Advanced Airlift Tactics Training school shield.

Advanced Airlift Tactics Training school shield.

2/8/2009 -- Aircrew, Intelligence personnel, contractors and VIPs from across the nation - and from eight other Allied countries - gathered at Rosecrans Air National Guard Base from Jan. 12-15 for the 28th annual Tactics-Intel Symposium.

The Symposium was hosted by the Advanced Airlift Tactics Training Center and the 139th Airlift Wing. Included in the assembly were U.S. Air Force personnel from across the spectrum with numerous general officers, representatives from about 30 defense contractors and aircrews and intelligence personnel from the countries of Canada, Italy, The Netherlands, New Zealand, Norway, Portugal, Spain and the United Kingdom.

Total Force Integration was a main topic at the Symposium, attended by more than 300 people.

"We have realized the TFI," said AATTC commander Col.

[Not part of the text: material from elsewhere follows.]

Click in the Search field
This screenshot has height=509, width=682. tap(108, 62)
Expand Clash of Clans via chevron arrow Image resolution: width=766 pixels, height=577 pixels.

Mike McEnulty. "On 1 January, we stood up (Air Mobility Command) Detachment B, and that completed the TFI."

The TFI initiative at the AATTC will eventually put 18 active-duty AMC personnel full-time at the AATTC. The move was initially announced at the 2008 Symposium.

McEnulty stressed that the Symposium is just another way to further tie the operations and intelligence worlds together.

One intelligence led briefing focused on cyberspace attacks and how will military units operate in a "day without space."

"That was a real eye-opener for all of us," McEnulty said.

But the Symposium wouldn't be complete with briefings alone. The first two nights saw more than 30 contractors display their warfighting technology to attendees, and the third and final night of activities included the annual banquet.

Maj. Gen. (ret.) Stanley F.H. Newman was the banquet's keynote speaker. Newman was a long-time Air Force pilot who was nicknamed "Godfather of the AATTC" for supporting its creation to a skeptical active-duty leadership.

"I just ran some interference," said the 86-year old World War II veteran of his role. "Those original few guys here (at Rosecrans) were the ones who really sold it.

"You are all standing on their shoulders today."

He challenged the aircrew and intelligence leaders in the room to remain vigilant.

"It's a given since 1943 that (the Allies) have air superiority," he said. "But will we?

"Our potential adversaries are working on some pretty impressive stuff. I challenge you ... to always be proactive and think ahead."

Newman has been to St. Joseph many times through the years, but not for some 20 years.

Earlier in the week, Missouri Rep. Sam Graves addressed the assembly. The Republican expressed concern about the military and future funding.

"We're in an uncertain time of national defense and national security," he said. "We are using up the useful life of our aircraft very, very quickly."

He pledged to fight to keep military priorities in the forefront.

"(Military spending is) the reason we've kept this country safe since over the past several years. People lose sight of that."

McEnulty extended his thanks to all on base who helped make the Symposium a success yet again, and also wanted to pass a special thanks to retired generals James Baginski and Rob Patterson who attended.

"Their busts are on the (Air Mobility Command) Walk of Fame," he said. "They are truly some of the Founding Fathers of mobility tactics and it was truly an honor to have them here."